Document segment Start Marker

I don't mean to sound harsh but Robert Peston is a Number Two. A quite brilliant Number Two, one of the best in the business. The sort of Number Two everyone wants by their side because he makes their job easier and them look better. But he's still a Number Two. Which is why his much-anticipated transfer to ITV will be a disaster.
After an absurd few weeks of 'will he, won't he' rumours (absurd principally because most of the country couldn't care less), it's been revealed today that the promise of his own political interview show on ITV has been enough to persuade the journalist that he's outgrown the BBC.
Perhaps he has. After all, there aren't many in the business who have become a brand, whose surname is enough to identify them, who grace newspaper front pages and even - this really is absurd - the fashion and style pages.
And that's the problem. Like so many who crave the top job above all else, he has been seduced by others' hype and his vanity. Worse, perhaps, is his belief - shared by all those who confuse ambition with success - that only the top job will do. That being the wing man is not enough, that it's demeaning to always be the session musician, that winning the Best Supporting Oscar is a bit meh.
The world is strewn with the scarred corpses of those who thought that 'Deputy' was a mere stepping stone rather than the singular achievement that it should be seen to be. The man or woman who makes things work, keeps it ticking along, gives their boss the edge and makes them appear more talented than
they are.
Peter Taylor's fatal mistake was not to realise Brian Clough was a champion because of his counsel - taking the top job at Derby County represented catastrophic hubris. Philip Clarke helped Terry Leahy turn Tesco into the High Street's dominant force but he didn't have the wherewithal to acknowledge he lacked the attributes to take the helm. The same is true of Gordon Brown - the sort of loner and bruiser with a Stakhanovite work ethic that Tony Blair needed but not a man who could inspire colleagues. I still think Alistair Cook was an unthreatening, clean-cut, anodyne deputy for Andrew Strauss - but a leader he aint. And the least said about Bruce Foxton's delusions of grandeur in thinking he was as important to The Jam as Paul Weller the better.
But why are deputies so often such failures? Why, when they have spent years planning their accession, do they invariably make such a hash of the top job?
Perhaps it's because they're engaged in a self-fulfilling prophesy, not quite appreciating that being Number Two is an achievement in itself. It's as if their insecurity at still having to crane their necks to look up rather than survey all before them is more powerful than the realisation that they're really rather good at what they do.
George Harrison, gifted though he was, knew that he was never a leader. He never wanted to be. Better to be part of something, Beatle or Wilbury, than front and centre. Did Ernie Wise consider the role of sidekick as anything other than what it really was - utterly integral to success? It's not about knowing your place but knowing what you're good at.
Not many people know who Thelma Ritter was but in Hollywood's post-war heyday she went toe-to-toe with Bette Davis, Burt Lancaster, Doris Day, Gene Tierney, Susan Hayward and Richard Widmark. One of the finest actors of her generation, she was never the star yet was nominated for a Supporting Oscar six times, though never won. She rather enjoyed being cinema's bridesmaid, knowing that that in itself was a rare achievement in an industry that elevated and discarded its leading talents with brutal haste.
There's nothing wrong with drive and ambition but there's also nothing wrong with playing second fiddle, if that's what you're good at. The mistake Peston is making is that he's forgotten that whilst people like Huw Edwards, Jim Naughtie and Kirsty Wark look like they're the ones running the show, he's the real talent.

Document segment End Marker

#### [Exercise aim]
Answer these from the column on Robert Peston:
(a) What has ITV promised Peston?
(b) How many times was Thelma Ritter nominated for a Supporting Oscar?
(c) At which club did Peter Taylor take the top job?
None of the items are needed.

Source information Start Marker

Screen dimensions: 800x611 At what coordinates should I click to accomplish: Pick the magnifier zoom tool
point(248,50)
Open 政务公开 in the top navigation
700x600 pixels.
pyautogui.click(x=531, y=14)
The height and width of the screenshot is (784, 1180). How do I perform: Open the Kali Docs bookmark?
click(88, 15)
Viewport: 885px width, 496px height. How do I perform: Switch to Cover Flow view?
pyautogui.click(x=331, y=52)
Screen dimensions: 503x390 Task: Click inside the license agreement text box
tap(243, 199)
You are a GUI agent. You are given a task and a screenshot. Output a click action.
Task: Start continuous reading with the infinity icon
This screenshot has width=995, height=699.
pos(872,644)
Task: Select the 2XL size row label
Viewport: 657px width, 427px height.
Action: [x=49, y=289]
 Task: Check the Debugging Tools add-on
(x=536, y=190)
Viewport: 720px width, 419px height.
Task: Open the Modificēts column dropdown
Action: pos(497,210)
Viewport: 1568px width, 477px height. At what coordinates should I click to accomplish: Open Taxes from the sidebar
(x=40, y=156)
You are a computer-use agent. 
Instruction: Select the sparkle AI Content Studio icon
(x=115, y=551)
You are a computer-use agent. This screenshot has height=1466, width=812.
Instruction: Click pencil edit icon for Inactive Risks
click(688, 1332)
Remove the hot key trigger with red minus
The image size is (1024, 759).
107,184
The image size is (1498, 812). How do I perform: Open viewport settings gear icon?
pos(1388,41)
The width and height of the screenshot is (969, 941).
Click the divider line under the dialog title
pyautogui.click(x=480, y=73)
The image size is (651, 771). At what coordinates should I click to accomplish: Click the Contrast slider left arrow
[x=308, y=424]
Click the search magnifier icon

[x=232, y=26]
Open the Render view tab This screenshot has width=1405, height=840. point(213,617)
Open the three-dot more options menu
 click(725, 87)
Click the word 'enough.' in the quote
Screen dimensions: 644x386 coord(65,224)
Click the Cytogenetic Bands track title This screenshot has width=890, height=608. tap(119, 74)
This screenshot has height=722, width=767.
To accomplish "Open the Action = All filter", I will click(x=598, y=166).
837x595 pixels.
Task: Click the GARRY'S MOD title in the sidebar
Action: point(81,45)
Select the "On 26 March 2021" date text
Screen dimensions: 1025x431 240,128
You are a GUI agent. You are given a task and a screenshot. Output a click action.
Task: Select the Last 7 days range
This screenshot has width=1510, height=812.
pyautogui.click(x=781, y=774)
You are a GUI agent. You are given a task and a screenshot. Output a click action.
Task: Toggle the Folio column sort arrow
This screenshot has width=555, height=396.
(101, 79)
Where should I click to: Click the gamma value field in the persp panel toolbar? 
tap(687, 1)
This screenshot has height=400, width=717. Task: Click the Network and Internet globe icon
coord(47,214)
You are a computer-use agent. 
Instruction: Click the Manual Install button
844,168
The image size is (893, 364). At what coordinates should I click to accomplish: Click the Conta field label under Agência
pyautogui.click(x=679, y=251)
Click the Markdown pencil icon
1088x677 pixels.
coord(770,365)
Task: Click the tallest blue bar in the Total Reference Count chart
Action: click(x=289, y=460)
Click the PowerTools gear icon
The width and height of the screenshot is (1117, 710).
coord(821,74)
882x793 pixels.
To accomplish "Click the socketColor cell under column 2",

Source information End Marker

#### [Your response]
(a) His own political interview show.
(b) Six times, though she never won.
(c) Derby County.